Multi node job does not run in parallel

I am trying to run my job on multiple nodes. but when i look at the output, it seems like the job is not running in parallel.

this is my job submission script :slight_smile:

#!/bin/bash
#SBATCH --job-name=gather
#SBATCH -N 4
#SBATCH --ntasks-per-node=1
#SBATCH --cpus-per-task=1
#SBATCH --exclusive
#SBATCH --switches=1
#SBATCH --time=14-00:00:00
#SBATCH --partition=normal

module load python-3.9.6-gcc-8.4.1-2yf35k6

echo "Job $SLURM_JOB_ID running on SLURM NODELIST: $SLURM_NODELIST"

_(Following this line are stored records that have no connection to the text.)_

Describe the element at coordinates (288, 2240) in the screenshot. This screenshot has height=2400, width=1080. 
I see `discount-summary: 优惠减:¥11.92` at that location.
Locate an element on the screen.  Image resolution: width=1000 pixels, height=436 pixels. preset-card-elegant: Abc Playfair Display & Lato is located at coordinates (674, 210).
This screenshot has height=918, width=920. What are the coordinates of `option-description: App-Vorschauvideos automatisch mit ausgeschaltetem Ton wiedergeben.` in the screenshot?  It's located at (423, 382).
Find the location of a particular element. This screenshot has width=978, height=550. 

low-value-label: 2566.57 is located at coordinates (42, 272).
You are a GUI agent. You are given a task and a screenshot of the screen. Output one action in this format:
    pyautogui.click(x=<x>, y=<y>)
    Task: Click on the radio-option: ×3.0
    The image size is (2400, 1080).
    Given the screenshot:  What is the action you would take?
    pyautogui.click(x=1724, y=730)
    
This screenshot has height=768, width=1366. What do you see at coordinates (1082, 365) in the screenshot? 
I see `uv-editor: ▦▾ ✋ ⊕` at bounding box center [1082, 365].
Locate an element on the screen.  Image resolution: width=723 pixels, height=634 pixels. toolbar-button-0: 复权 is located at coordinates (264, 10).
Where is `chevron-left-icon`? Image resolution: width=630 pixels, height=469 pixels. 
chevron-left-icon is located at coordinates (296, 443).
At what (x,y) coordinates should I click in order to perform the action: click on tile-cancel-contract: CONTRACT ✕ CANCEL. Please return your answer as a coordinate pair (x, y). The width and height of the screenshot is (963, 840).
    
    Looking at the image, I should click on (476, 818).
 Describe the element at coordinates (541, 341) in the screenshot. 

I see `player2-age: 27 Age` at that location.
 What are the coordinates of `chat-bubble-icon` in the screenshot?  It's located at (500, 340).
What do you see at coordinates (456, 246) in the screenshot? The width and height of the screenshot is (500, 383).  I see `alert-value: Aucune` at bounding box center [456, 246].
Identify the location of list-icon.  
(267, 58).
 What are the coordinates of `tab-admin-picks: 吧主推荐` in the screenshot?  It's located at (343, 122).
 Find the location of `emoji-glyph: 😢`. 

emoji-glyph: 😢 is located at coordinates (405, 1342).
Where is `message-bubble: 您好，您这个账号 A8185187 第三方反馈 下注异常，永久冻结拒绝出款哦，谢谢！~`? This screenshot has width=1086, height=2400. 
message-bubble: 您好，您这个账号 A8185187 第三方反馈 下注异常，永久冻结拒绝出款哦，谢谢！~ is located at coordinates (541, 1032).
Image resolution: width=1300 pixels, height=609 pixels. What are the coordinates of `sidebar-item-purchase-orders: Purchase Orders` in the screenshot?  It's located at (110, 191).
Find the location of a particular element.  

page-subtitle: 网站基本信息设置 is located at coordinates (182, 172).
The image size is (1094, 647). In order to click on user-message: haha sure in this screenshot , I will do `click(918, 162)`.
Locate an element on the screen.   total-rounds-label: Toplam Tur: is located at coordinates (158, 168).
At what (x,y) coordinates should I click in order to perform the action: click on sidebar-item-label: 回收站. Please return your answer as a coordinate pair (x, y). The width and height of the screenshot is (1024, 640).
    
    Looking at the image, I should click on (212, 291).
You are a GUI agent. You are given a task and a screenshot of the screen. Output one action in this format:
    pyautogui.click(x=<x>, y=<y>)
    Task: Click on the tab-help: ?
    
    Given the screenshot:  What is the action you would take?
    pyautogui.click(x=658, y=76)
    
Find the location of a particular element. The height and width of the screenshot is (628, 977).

mpirun -n 4 singularity exec /project/user/fenics/fenics.simg python3 ./run_test.py  

I am getting output like

Job 30456205 running on SLURM NODELIST: rome[067-070]
Rank 0: 8128311 vertices (local)
Rank 0: 8128311 vertices (local)
Rank 0: 8128311 vertices (local)
Rank 0: 8128311 vertices (local)
Solving linear variational problem.
Solving linear variational problem.
Solving linear variational problem.
Solving linear variational problem.

It seems like it is not distributing the mesh across the nodes. If I use singularity exec -e /project/user/fenics/fenics.simg mpirun -n 4 python3 ./run_test.py > output_test it now seems like it is distributing the mesh, but now the problem is the job runs using only one node. Other nodes, although showing assigned, remain idle.